Directions
The entries that follow include a run beginning at the line with "Task: Confirm with the OK button" and ending at the line with "Image resolution: width=1568"; restate that run word for word and leave the rest out.

Stored data
+++++
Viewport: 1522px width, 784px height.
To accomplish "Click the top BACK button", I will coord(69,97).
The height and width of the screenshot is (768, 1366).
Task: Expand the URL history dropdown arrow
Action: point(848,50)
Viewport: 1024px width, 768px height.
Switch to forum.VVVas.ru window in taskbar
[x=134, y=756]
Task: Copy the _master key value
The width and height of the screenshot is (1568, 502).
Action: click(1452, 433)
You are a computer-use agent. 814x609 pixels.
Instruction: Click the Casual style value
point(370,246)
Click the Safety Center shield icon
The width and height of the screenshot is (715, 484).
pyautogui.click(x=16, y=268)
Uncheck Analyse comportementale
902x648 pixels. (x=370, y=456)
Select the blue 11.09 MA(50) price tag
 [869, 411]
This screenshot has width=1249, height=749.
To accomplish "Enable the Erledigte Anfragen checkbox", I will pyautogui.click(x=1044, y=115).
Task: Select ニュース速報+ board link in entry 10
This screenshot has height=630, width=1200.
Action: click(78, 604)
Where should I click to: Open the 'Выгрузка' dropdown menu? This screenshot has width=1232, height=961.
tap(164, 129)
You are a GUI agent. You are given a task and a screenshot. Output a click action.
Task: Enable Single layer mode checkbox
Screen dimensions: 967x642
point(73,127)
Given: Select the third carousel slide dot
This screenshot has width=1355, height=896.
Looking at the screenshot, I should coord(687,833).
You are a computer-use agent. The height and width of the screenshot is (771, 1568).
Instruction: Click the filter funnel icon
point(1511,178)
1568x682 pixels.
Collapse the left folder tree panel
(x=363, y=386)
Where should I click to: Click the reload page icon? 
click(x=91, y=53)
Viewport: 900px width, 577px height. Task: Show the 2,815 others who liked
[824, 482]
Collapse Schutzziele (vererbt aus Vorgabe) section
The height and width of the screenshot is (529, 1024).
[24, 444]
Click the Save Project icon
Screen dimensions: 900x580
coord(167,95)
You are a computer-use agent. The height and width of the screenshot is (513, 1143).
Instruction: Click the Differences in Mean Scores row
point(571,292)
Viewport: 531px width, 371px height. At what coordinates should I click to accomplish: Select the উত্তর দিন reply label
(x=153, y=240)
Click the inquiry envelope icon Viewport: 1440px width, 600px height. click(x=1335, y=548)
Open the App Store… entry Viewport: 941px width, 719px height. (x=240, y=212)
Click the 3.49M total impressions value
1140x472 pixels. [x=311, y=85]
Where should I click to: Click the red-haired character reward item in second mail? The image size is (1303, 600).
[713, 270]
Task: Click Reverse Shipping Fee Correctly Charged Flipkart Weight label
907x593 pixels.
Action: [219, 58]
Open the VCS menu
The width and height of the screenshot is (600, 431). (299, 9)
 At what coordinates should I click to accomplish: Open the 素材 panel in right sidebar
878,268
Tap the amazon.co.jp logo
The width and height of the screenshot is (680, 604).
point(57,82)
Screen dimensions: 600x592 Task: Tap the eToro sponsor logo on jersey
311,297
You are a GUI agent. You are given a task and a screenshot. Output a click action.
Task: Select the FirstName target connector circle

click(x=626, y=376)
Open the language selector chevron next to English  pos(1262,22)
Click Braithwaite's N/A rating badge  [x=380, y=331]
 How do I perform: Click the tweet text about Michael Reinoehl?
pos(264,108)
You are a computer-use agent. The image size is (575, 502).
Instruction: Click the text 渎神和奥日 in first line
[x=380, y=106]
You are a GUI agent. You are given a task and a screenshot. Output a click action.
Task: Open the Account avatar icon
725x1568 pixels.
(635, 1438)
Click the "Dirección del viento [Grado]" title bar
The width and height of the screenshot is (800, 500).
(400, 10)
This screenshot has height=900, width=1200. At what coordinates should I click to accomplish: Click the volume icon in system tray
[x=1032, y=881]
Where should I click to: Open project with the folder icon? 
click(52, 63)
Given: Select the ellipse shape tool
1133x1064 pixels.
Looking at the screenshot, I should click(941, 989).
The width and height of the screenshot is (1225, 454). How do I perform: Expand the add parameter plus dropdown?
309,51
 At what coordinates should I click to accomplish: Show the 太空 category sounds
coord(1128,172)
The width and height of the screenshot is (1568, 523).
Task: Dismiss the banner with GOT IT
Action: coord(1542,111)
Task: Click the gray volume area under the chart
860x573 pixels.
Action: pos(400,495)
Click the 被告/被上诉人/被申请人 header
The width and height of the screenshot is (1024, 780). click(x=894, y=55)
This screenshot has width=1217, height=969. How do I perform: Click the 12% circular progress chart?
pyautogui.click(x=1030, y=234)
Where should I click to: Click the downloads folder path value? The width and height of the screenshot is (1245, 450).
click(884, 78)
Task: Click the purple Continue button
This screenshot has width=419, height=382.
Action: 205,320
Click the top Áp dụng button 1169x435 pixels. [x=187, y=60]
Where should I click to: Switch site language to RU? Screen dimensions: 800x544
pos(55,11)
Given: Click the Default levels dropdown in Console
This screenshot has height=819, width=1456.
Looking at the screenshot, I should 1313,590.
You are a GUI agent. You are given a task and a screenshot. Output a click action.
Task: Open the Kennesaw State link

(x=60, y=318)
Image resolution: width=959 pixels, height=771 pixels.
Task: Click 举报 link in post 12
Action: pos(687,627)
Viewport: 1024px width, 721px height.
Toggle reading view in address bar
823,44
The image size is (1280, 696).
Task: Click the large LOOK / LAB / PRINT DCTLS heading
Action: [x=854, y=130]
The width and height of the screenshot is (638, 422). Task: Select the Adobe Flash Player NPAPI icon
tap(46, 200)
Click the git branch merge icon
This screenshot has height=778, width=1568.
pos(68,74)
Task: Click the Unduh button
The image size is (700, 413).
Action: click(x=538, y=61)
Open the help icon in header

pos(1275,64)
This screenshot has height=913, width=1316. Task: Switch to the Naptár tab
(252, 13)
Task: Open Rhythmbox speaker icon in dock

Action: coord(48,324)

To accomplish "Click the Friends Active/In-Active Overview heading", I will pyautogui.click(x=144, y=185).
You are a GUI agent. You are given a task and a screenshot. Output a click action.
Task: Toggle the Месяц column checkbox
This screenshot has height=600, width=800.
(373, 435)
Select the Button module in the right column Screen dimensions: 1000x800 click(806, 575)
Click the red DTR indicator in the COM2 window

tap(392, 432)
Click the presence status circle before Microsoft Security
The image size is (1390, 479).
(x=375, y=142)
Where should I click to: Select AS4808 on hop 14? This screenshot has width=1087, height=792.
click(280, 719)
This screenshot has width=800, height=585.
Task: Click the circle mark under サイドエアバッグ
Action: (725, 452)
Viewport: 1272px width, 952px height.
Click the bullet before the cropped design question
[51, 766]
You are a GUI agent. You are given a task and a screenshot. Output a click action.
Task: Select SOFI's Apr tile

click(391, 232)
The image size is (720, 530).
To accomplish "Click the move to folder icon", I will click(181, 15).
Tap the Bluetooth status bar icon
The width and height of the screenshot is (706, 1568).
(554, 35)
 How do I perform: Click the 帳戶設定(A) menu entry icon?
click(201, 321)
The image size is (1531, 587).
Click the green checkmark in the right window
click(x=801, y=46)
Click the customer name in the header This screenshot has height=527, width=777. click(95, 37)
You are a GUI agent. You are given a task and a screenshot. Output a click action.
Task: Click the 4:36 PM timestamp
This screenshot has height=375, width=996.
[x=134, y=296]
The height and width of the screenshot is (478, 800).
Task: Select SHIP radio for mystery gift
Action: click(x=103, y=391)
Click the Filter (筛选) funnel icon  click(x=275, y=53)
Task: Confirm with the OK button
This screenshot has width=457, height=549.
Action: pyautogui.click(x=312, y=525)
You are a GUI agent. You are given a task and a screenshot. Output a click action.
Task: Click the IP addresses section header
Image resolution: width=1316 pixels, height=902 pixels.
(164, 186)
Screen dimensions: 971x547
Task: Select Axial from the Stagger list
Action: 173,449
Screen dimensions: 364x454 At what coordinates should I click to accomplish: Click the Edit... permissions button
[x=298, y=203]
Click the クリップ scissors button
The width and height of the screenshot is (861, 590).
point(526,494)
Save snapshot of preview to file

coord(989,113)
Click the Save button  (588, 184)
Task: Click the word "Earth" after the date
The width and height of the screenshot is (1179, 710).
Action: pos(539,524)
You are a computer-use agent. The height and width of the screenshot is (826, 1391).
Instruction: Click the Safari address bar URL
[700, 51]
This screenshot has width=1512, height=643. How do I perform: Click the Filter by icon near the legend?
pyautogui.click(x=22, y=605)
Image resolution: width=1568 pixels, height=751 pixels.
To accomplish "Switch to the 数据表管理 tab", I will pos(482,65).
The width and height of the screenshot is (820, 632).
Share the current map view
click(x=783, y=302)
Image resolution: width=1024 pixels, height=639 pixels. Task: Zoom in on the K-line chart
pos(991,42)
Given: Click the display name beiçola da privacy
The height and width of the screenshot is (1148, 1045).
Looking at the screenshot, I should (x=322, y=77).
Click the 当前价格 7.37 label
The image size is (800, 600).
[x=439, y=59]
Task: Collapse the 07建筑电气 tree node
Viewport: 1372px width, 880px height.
+++++
Exercise response
Task: Confirm with the OK button
This screenshot has width=457, height=549.
Action: pyautogui.click(x=312, y=525)
You are a GUI agent. You are given a task and a screenshot. Output a click action.
Task: Click the IP addresses section header
Image resolution: width=1316 pixels, height=902 pixels.
(164, 186)
Screen dimensions: 971x547
Task: Select Axial from the Stagger list
Action: 173,449
Screen dimensions: 364x454 At what coordinates should I click to accomplish: Click the Edit... permissions button
[x=298, y=203]
Click the クリップ scissors button
The width and height of the screenshot is (861, 590).
point(526,494)
Save snapshot of preview to file

coord(989,113)
Click the Save button  (588, 184)
Task: Click the word "Earth" after the date
The width and height of the screenshot is (1179, 710).
Action: pos(539,524)
You are a computer-use agent. The height and width of the screenshot is (826, 1391).
Instruction: Click the Safari address bar URL
[700, 51]
This screenshot has width=1512, height=643. How do I perform: Click the Filter by icon near the legend?
pyautogui.click(x=22, y=605)
Image resolution: width=1568 pixels, height=751 pixels.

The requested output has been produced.